The Zax Who Stood Still
America's Lead in Potato Chips, Not Silicon Chips
Johnny can’t multiply, he can’t do differential equations, and Johnny can’t code. Jimmy can’t weld, he can’t splice wire, and Jimmy can’t lay pipe. The Red Zax know it. The Blue Zax know it. Professor McGrifter doesn’t care.
Congress passed the CHIPS Act in 2022 to re-shore semiconductor manufacturing. The fabs are funded. The plans are drawn. But we don’t have the people to build them or staff them. TSMC’s Arizona plant is delayed for lack of steamfitters, electricians, and HVAC technicians. Industry projections suggest 67,000 of 115,000 new semiconductor jobs will go unfilled by 2030. We need engineers for the clean rooms.
We need steamfitters to build them.
Johnny can’t do the engineering. Jimmy can’t do the construction. And 75% of America’s semiconductor PhDs are foreign-born, most of them trained at our own universities, in our own labs, on our own federal research grants. They want to stay. We make them leave.

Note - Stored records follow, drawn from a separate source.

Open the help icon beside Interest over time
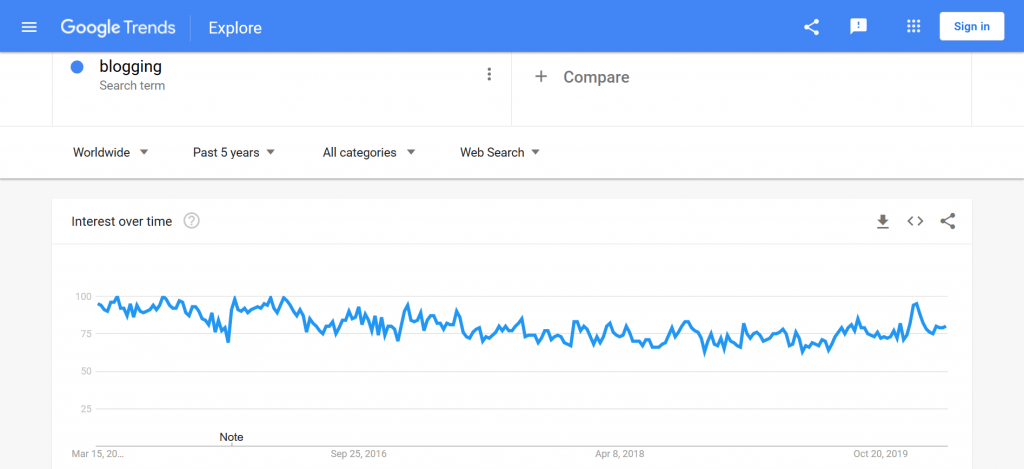The width and height of the screenshot is (1024, 469). pos(191,221)
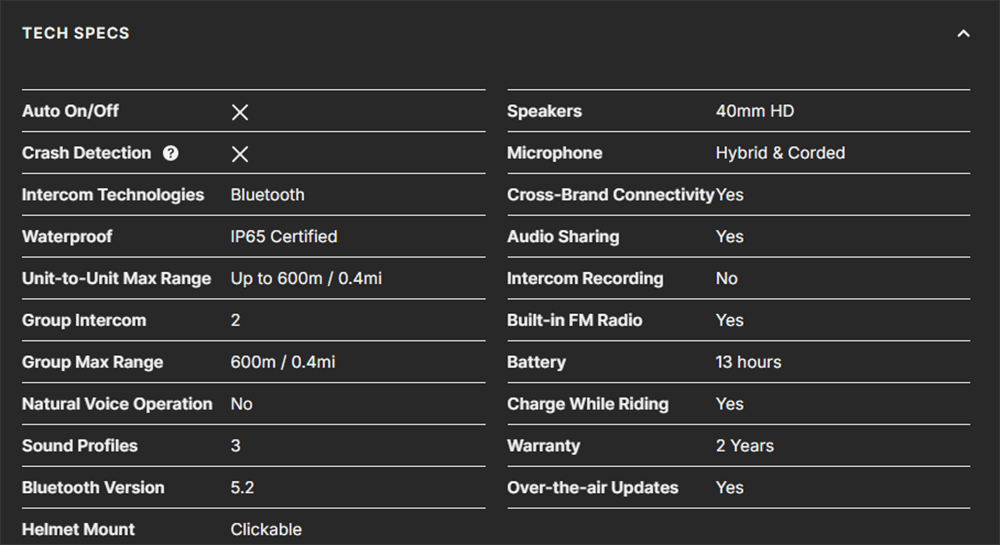Click the Unit-to-Unit Max Range label
The height and width of the screenshot is (545, 1000).
pyautogui.click(x=116, y=279)
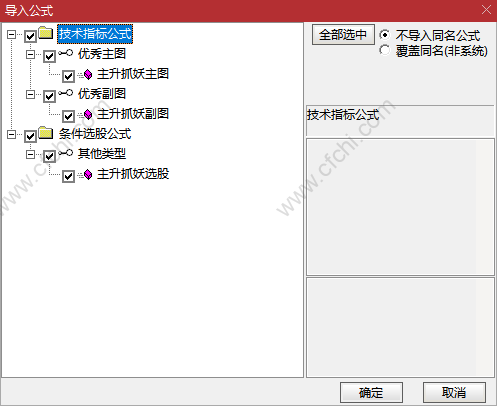This screenshot has width=497, height=406.
Task: Collapse the 技术指标公式 tree node
Action: (x=11, y=34)
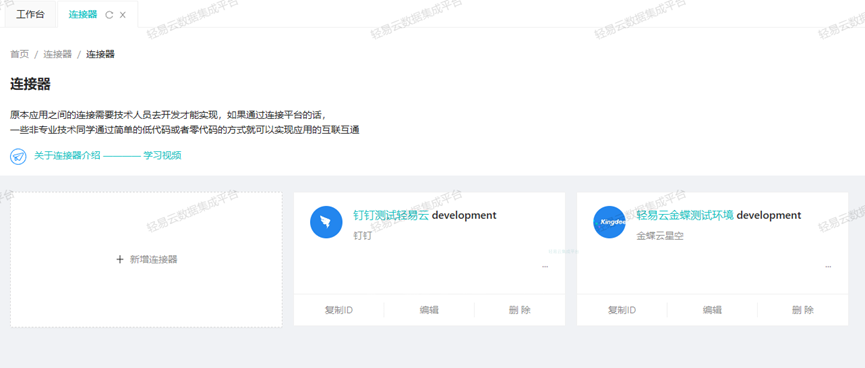Screen dimensions: 865x368
Task: Click the paper plane intro icon
Action: click(x=18, y=156)

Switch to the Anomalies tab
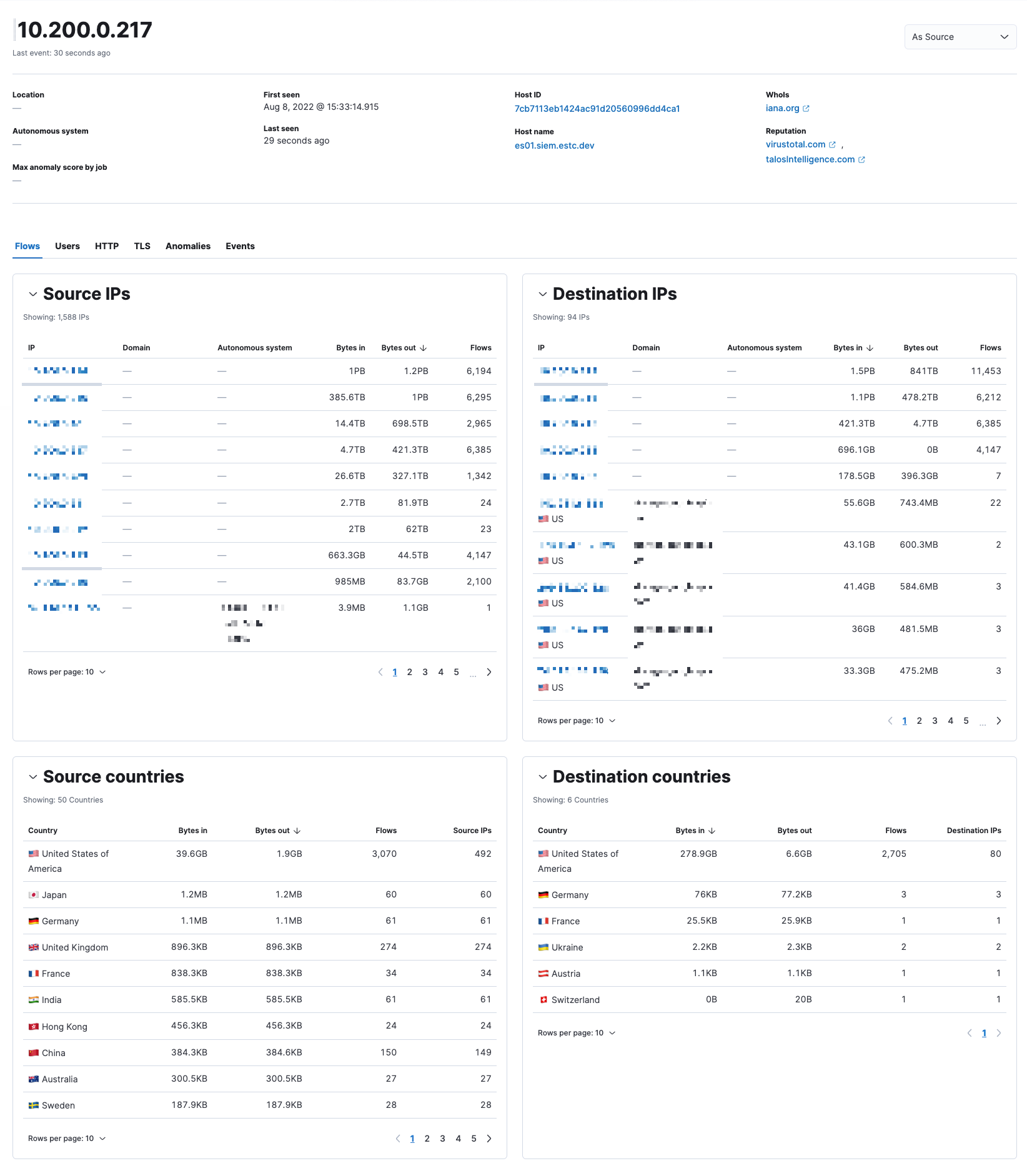point(187,245)
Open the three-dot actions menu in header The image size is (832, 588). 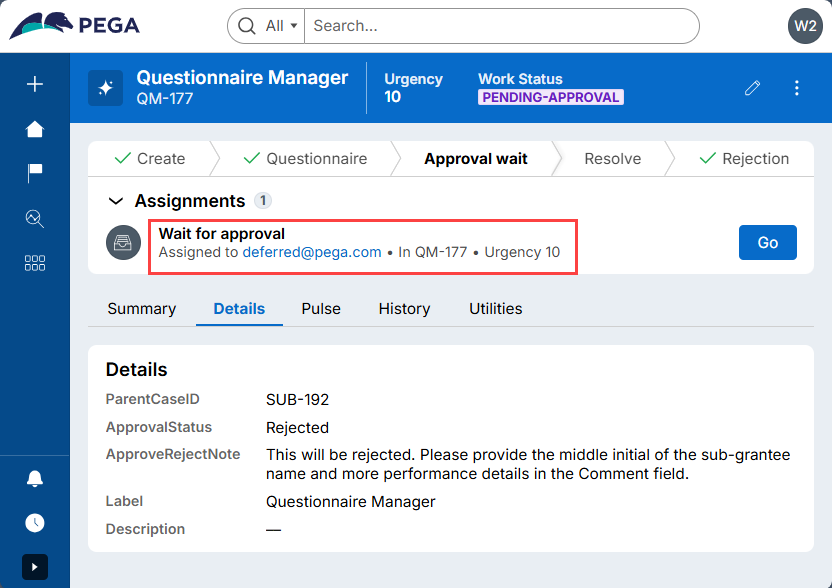(797, 88)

We allocated the money. We announced the plan.
Then we froze.
Professor McGrifter promised to build a wall to keep people out. Tech CEOs are begging him to let people in. The H-1B cap hasn’t moved since 1990. China graduates 3.5 million STEM students a year; we graduate 820,000. The math doesn’t work, but Congress stands still. One side performs anti-alien theater. The other wants more visas. Neither addresses the fact that Johnny can’t code while we deport the engineers who can. Jimmy can’t weld, but he’s posting skincare routines.
Meanwhile, Taiwan makes 97% of the world’s most advanced chips from an island 100 miles off China’s coast, in the most dangerous neighborhood on earth. A blockade could sever the supply chain overnight. We passed the CHIPS Act to reduce that risk. But we can’t staff the fabs without engineers. We won’t reform immigration to keep the engineers.

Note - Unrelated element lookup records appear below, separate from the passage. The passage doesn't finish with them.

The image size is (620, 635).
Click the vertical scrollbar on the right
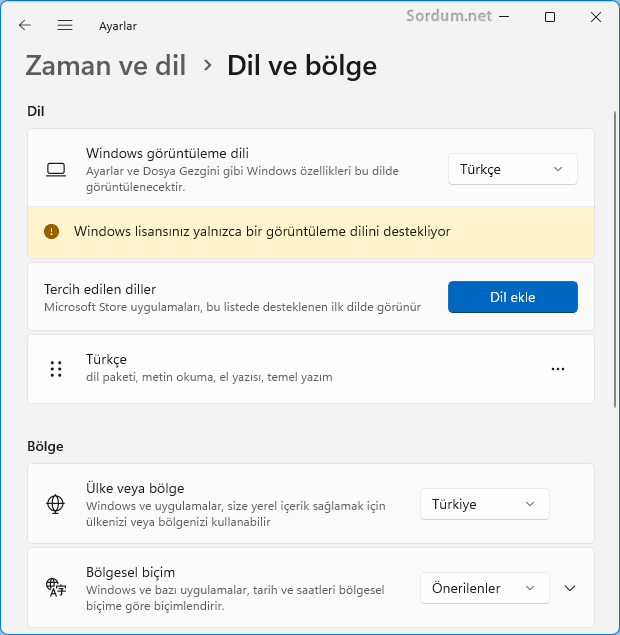616,259
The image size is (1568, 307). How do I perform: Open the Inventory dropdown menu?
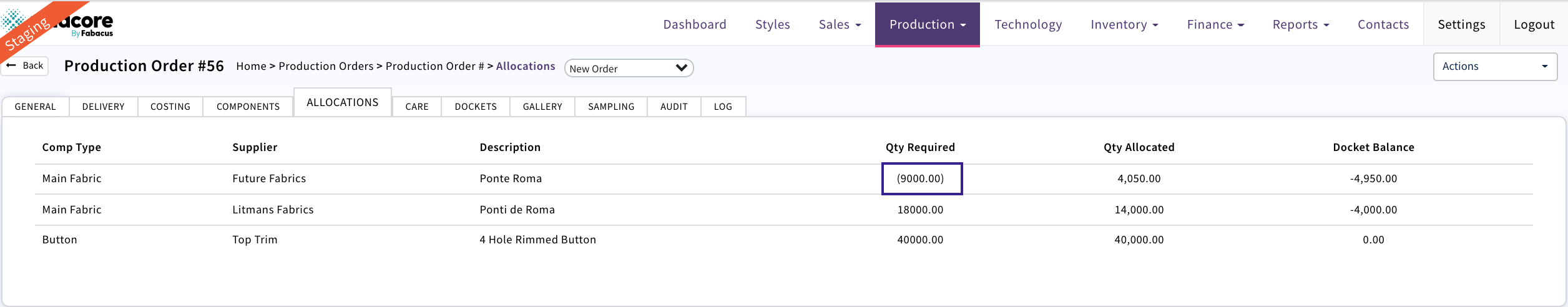coord(1124,24)
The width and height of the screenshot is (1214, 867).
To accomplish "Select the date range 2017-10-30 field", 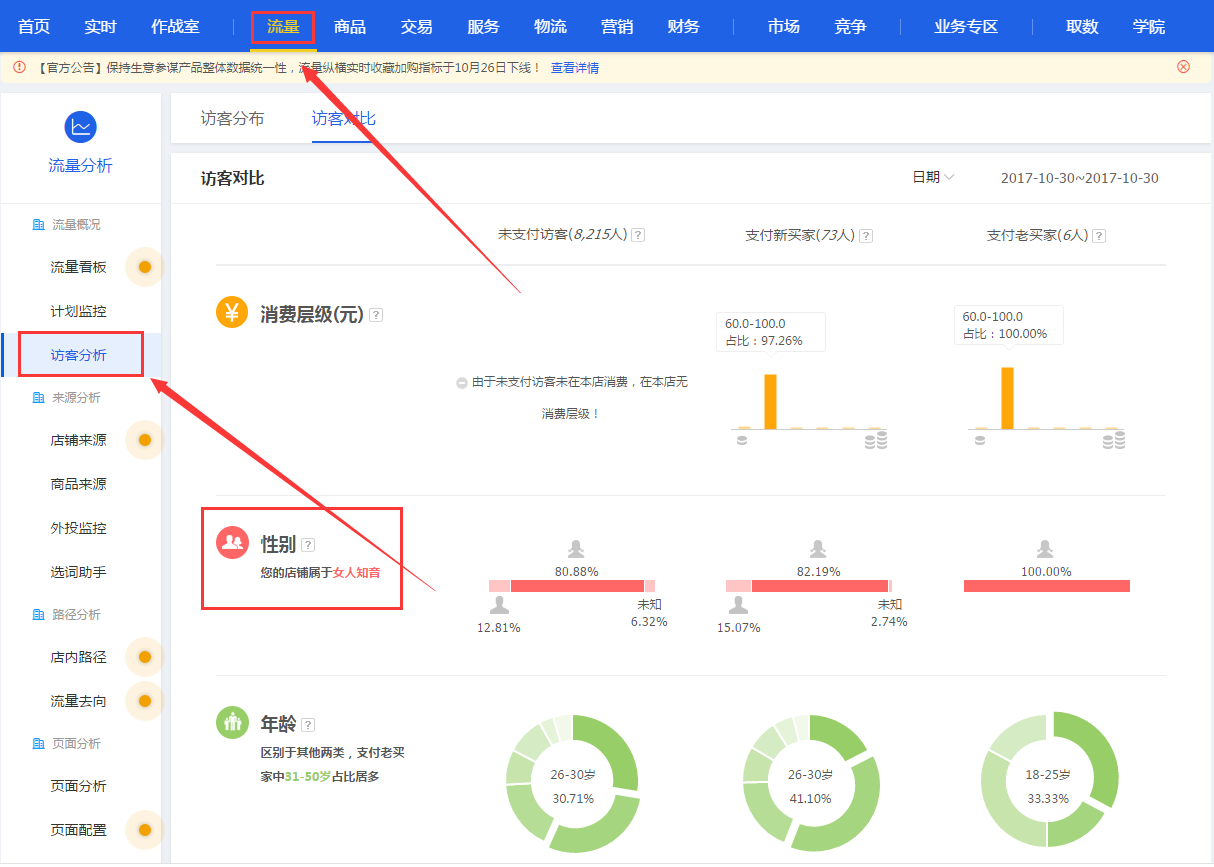I will (x=1079, y=178).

So we’re building facilities we can’t operate while staying dependent on a supply chain that could vanish in a weekend.
Professor McGrifter wants a wall. The CEOs want workers. The Red and Blue Zax stand frozen between them. And the fabs sit partially built, waiting for workers who aren’t coming.
The North-Going Zax and the South-Going Zax stood forever in the Prairie of Prax. The world didn’t wait. China didn’t either. While America argued about electric vehicles, China built the industry. BYD became the world’s largest EV manufacturer. Chinese firms now dominate batteries, motors, and the supply chains behind them. Ford wrote down $31 billion. GM stalled. BYD iterated, produced, and took the markets we assumed were ours.
They have the engineers. We don’t.
We stood frozen arguing about direction. China built the highway around us. By the time we moved, they were gone.
Johnny can’t multiply. Jimmy can’t weld. The Red Zax did nothing. The Blue did the same. Professor McGrifter sold crypto, bibles and golden high-tops and laughed all the way home.